Anthropometric data were collected for all study participants (mothers and children) using standard WHO procedures Food intake was assessed by 24-H recall using the multiple pass method. A set of standard recipes was prepared (by observation) and other individual recipes were investigated directly. A local Food Composition table was built by compliling information from available food composition tables (from Mali, FAO, USDA).
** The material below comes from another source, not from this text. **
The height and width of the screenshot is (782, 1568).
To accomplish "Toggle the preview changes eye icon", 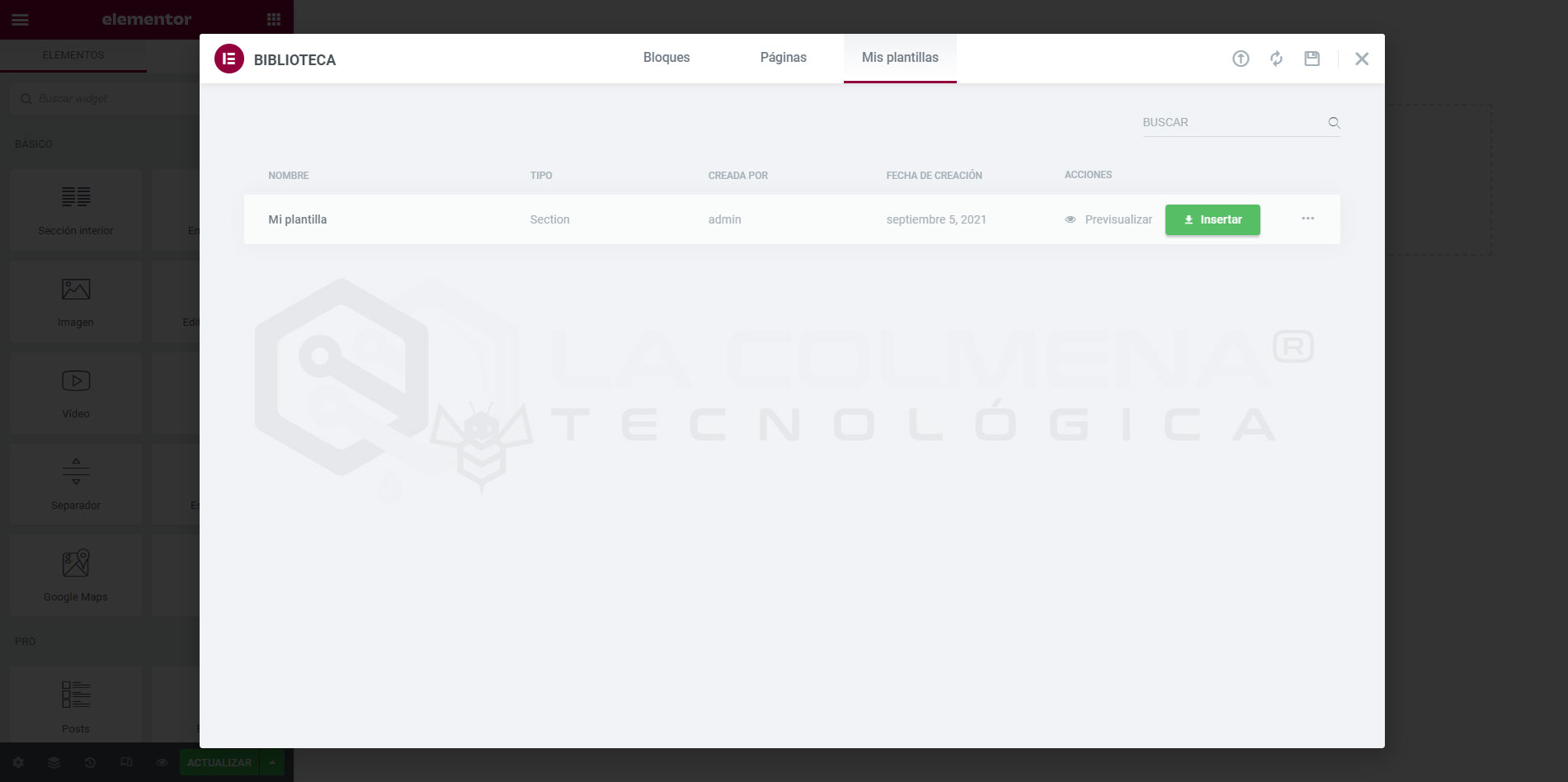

The food sampling was done in households selected for this purpose in each village. In these households, about 1 kg of sorghum (white or red) was sampled in clean new polyethylene plastic bags to avoid any contamination. For meals sampling, the selected households were asked to prepare a sorghum based dish (tô or porridge) according to their habits. All samples were put into icebox for transportation to the IRSS laboratory where extraction and analyses was done.

The blood collection was conducted at health centres in cool places with subdued light and conducted by a trained health professional. Care was taken to avoid any contact between the samples and surrounding dust, sweat, or other possible exogenous sources of contamination. The sampling technique was a venous puncture of 10 mL of blood.